INSTRUCTIONS TO FOLLOW: What lines in the entries hold the string "Management"? List them.

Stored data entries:

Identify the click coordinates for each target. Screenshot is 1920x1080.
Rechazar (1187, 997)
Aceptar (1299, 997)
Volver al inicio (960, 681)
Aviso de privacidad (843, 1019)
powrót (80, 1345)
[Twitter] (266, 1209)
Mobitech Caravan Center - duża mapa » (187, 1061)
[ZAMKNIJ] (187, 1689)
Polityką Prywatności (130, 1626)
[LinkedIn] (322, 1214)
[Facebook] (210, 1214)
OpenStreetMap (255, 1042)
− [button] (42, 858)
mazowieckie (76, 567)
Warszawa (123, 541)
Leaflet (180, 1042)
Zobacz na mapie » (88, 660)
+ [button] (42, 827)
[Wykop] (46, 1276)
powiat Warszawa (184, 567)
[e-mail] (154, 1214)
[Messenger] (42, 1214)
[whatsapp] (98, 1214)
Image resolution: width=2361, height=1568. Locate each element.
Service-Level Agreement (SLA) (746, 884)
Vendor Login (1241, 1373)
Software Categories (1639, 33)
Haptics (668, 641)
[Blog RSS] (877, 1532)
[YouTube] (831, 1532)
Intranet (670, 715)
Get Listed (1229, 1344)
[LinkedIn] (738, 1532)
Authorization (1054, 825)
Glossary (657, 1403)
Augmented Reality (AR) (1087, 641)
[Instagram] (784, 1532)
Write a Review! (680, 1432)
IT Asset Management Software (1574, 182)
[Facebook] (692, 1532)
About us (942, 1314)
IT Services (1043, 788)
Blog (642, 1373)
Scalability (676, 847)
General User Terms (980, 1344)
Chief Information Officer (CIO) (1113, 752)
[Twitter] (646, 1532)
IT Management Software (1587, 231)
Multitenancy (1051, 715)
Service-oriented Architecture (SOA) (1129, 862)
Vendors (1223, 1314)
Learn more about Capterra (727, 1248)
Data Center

THE ANSWER:
IT Asset Management Software (1574, 182)
IT Management Software (1587, 231)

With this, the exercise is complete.